_Work instructions_. Print the records exactly as written, and let no picture into the answer.

(Saved data entries)

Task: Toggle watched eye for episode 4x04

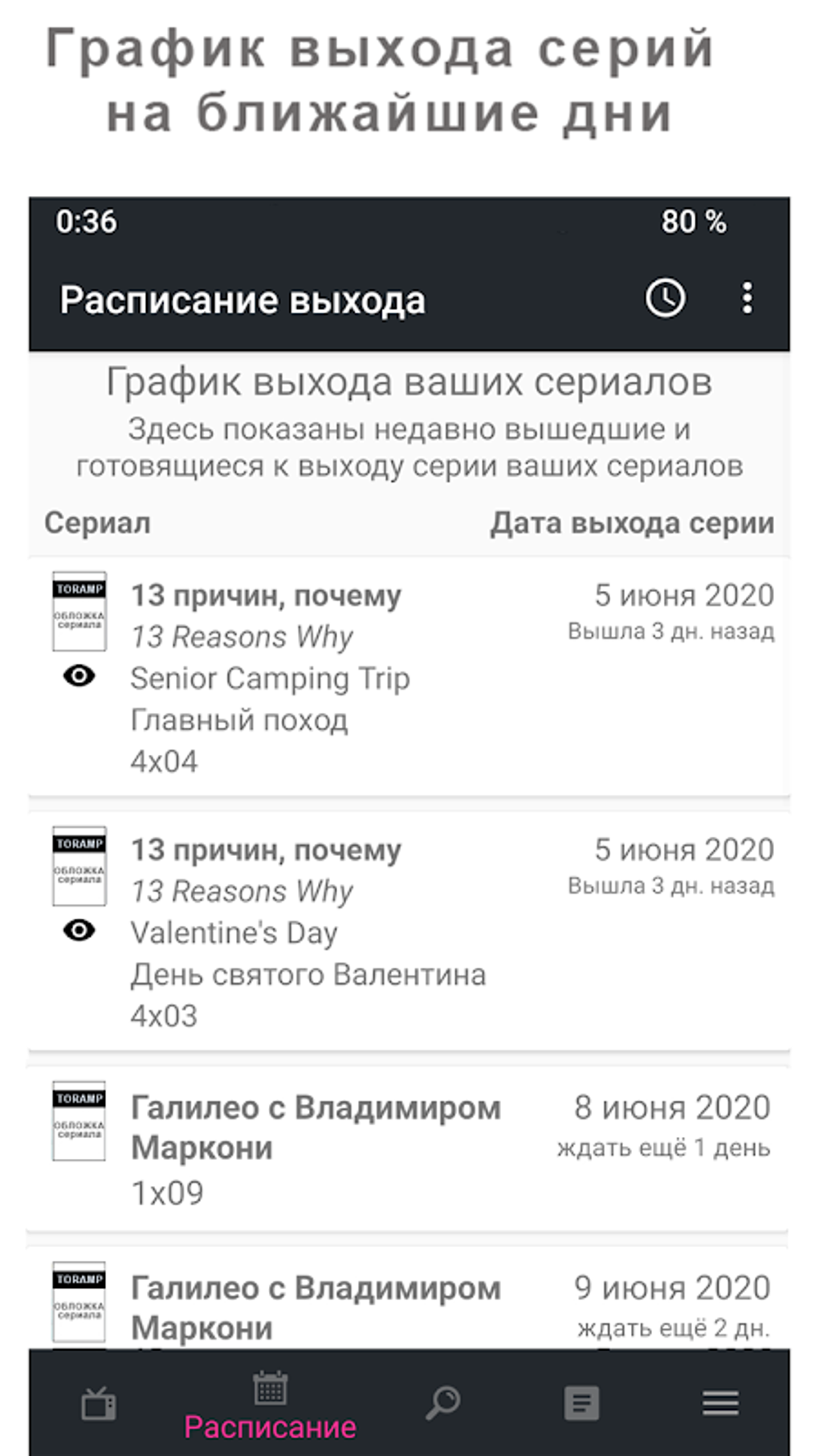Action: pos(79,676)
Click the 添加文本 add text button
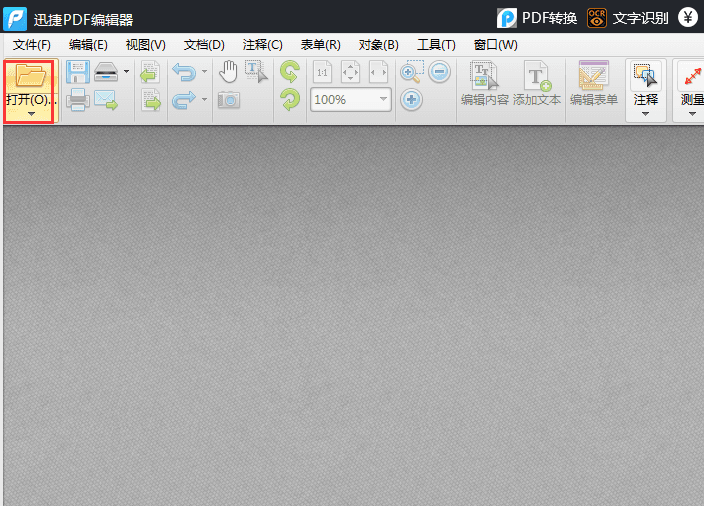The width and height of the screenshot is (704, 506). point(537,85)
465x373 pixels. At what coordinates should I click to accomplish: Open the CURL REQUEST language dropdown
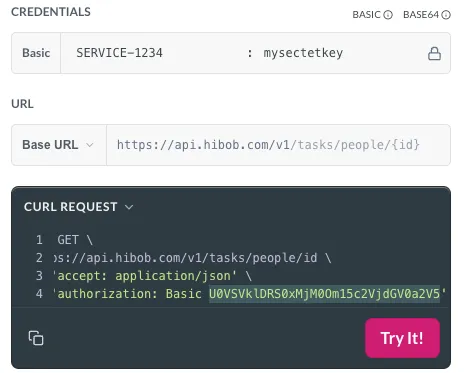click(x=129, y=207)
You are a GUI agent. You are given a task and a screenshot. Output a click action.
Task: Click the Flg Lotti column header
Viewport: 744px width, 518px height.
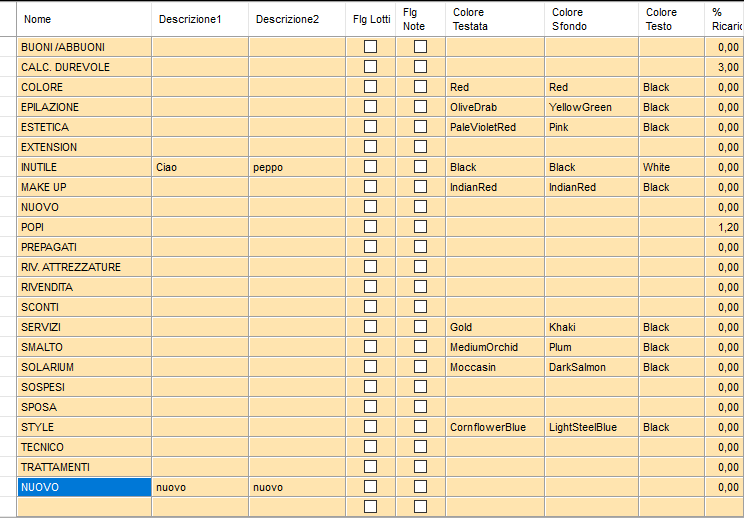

_Exercise response_.
Task: Toggle watched eye for episode 4x04

Action: pos(79,676)
Click the 添加文本 add text button
The width and height of the screenshot is (704, 506). point(537,85)
465x373 pixels. At what coordinates should I click to accomplish: Open the CURL REQUEST language dropdown
click(x=129, y=207)
You are a GUI agent. You are given a task and a screenshot. Output a click action.
Task: Click the Flg Lotti column header
Viewport: 744px width, 518px height.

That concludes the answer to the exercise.